E se i sordi ritengono di essere scampati alla scure di Tremonti in virtù del fatto che la loro disabilità (e relativa pensione) è riconosciuta da una legge specifica, la 381/70, si lamenta della misura anche Ivan Gardini, presidente di EpaC onlus, che stima 330mila italiani con cirrosi epatica. In futuro via l’assegno anche per loro, o almeno per quanti hanno l’aggravante della ipertensione portale, «che è una fase avanzata, quella successiva porta alle liste d’attesa per il trapianto», precisa. Lavorare, in quelle condizioni, risulta difficilissimo, «a meno di avere grossi alleati tra colleghi e principali. Altrimenti, visto che a questa fase ci si arriva sui cinquant’anni, ti mettono in prepensionamento». Mentre Roberto Speziale, presidente di Anffas, sottolinea come la manovra «finisce con il penalizzare ulteriormente le persone con disabilità intellettiva e/o relazionale. È ormai improcrastinabile una seria revisione del sistema degli accertamenti dell’invalidità e delle tabelle relative, stabilita dalla legge 328 del 2000 ma mai attuata».

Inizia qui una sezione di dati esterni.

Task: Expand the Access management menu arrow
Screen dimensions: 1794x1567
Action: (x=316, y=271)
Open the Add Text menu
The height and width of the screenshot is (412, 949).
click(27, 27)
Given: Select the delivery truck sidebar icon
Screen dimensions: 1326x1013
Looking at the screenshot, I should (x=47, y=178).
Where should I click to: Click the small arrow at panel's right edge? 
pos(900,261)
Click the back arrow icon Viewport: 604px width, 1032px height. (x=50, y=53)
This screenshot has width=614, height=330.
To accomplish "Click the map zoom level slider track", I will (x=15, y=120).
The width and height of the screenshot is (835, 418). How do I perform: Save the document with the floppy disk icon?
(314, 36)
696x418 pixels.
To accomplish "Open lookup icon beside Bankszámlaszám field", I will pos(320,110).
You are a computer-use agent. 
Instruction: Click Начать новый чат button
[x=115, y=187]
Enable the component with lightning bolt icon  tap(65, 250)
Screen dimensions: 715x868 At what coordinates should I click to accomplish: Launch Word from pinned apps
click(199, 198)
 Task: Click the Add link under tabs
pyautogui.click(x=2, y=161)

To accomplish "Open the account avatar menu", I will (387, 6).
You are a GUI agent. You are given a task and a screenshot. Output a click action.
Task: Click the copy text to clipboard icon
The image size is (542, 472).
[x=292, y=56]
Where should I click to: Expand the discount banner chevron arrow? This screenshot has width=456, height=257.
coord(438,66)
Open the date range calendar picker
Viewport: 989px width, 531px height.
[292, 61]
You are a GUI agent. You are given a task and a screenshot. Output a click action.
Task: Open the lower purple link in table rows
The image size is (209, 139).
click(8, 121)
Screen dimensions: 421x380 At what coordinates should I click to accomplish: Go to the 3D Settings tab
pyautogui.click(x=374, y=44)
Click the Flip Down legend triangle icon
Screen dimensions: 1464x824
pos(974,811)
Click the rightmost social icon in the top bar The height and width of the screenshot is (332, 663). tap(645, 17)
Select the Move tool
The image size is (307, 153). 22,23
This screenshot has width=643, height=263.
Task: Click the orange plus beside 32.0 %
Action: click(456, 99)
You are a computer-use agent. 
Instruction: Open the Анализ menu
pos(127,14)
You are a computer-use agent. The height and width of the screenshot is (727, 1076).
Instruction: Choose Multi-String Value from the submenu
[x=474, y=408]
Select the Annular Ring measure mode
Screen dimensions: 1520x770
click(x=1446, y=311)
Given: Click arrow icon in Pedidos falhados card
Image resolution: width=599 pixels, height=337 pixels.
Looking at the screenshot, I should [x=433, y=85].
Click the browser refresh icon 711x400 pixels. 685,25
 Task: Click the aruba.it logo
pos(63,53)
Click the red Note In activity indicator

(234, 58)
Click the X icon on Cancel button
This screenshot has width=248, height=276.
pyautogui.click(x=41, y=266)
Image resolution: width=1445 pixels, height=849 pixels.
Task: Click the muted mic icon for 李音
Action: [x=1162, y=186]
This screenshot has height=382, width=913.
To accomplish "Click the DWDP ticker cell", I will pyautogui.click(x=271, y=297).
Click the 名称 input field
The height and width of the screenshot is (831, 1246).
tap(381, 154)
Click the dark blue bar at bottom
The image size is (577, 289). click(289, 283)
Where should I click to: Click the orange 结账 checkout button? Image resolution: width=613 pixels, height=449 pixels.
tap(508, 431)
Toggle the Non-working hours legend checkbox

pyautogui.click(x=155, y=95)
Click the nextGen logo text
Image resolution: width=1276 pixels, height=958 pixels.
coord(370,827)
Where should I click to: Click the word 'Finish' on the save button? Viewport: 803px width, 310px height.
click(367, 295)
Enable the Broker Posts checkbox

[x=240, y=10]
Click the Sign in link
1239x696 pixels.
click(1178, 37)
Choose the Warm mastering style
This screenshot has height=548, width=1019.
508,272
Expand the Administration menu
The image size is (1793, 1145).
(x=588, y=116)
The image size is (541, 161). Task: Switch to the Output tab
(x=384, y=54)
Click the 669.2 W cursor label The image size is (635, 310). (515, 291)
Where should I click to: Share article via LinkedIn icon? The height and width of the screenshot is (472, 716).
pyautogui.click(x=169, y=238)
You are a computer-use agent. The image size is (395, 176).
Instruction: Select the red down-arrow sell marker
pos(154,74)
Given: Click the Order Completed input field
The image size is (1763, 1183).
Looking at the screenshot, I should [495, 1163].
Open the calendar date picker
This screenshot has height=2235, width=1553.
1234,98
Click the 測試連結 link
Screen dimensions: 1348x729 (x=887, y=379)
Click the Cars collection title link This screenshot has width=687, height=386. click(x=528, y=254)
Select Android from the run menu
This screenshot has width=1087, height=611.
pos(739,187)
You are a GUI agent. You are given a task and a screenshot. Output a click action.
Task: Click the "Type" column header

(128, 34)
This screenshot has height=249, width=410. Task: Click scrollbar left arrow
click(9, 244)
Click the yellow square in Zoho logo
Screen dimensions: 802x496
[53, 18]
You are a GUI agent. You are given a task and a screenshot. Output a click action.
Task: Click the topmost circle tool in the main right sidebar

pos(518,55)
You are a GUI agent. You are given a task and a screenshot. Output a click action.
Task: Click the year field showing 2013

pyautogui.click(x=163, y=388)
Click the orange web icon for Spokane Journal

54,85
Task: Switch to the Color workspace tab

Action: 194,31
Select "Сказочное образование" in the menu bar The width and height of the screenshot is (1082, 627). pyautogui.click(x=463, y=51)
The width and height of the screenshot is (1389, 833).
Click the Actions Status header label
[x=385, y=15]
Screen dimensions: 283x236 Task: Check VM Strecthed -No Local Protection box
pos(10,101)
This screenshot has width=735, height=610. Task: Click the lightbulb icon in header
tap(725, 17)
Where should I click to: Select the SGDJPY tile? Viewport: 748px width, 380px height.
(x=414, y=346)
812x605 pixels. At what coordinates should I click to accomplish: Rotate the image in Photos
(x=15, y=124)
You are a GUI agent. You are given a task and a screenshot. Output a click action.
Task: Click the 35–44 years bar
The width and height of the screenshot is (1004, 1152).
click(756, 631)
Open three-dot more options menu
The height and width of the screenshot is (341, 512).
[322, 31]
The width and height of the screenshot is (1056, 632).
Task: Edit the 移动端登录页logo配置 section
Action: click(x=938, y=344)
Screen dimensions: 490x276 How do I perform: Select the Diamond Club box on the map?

Revisione delle tabelle, anacronistiche e superate già prima di questo decreto: è la richiesta unanime delle associazioni. Con in testa Pietro Barbieri, presidente della Fish, che ricorda come «aspettiamo da anni l’introduzione della classificazione ICF, che dà una valutazione della disabilità non concentrata sulla patologia ma sull’insieme delle condizioni personali e ambientali». Con quella risparmi magari non ce ne sarebbero – «siamo già tra i Paesi con la spesa più bassa d’Europa, persino la Polonia sta meglio di noi», dice – «ma indubitabilmente la spesa sarebbe più equa. E di falsi invalidi non ce ne sarebbe uno».